Oral History Program
In 1974 the Board of Directors of the American Bar Foundation authorized the organization of an Oral History Program for the purpose of assembling a historical record about the legal profession and the organized bar. During the following two years Olavi Maru of the American Bar Foundation conducted over fifty interviews with a group of legal professionals that included Lewis Powell, Dallin Oaks, Geoffrey Hazard, Jr. and A. James Casner as well as a number of former and current officers of the American Bar Association.
Many of the interviewees had been active in ABA affairs as early as the 1930s and witnessed watershed events not only in ABA history, but American legal history in general. Drawing on their long history of service in key leadership positions, the interviewees offered their opinions regarding the ABA's influence on public policy and the federal judiciary, insights not found in traditional documentary histories. Members of the Standing Committee on the Federal Judiciary described the process by which nominees to the Supreme Court and lower federal courts were scrutinized. Some interviewees helped defeat Franklin Roosevelt's Supreme Court "packing" plan in 1937 while others worked to secure passage of the 25th Amendment to the Constitution. In addition to these celebrated events, several interviews illuminate the nature in which the ABA sought to influence federal legislation through its Washington office.

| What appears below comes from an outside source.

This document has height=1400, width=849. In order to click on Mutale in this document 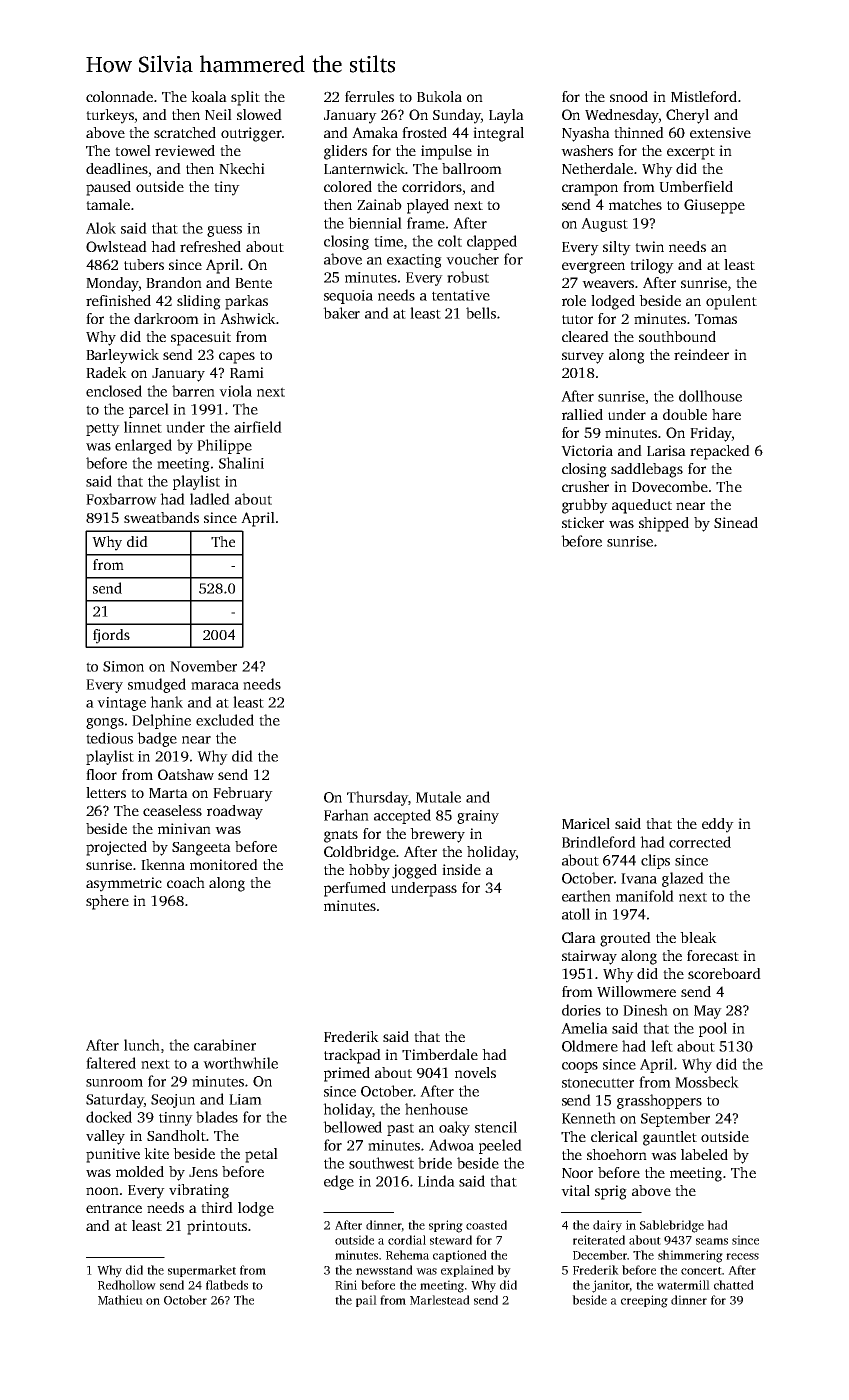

Many of the subjects discussed in these interviews resonate to this day. Like American society in general, the legal profession experienced profound conflict during the 1960s and early 1970s.
Debates over specialization, certification, group and prepaid legal services, and advertising divided the organized bar. These initiatives were all designed to achieve the same goal: to bring quality legal services to middle class Americans. Beginning in the 1930s, the legal culture of the United States had become increasingly complex for the average person to navigate. While the federal government had provided legal assistance to lower income Americans by the 1960s, the organized bar assumed responsibility for educating middle America on their rights before the law and in retaining effective legal counsel. However, the particular strategies that were to be implemented to achieve this goal generated much controversy. Nearly every interviewee is asked his opinion concerning these issues.
In addition to investigating the personal histories of the interviewees, Maru sought a deeper understanding of how the American Bar Association governed itself and the manner in which it exerted its influence outside the organization. Specifically, he investigated the nature in which the House of Delegates, the Board of Governors and the President interacted to craft long term policy and how the institutions of the ABA carried them to fruition.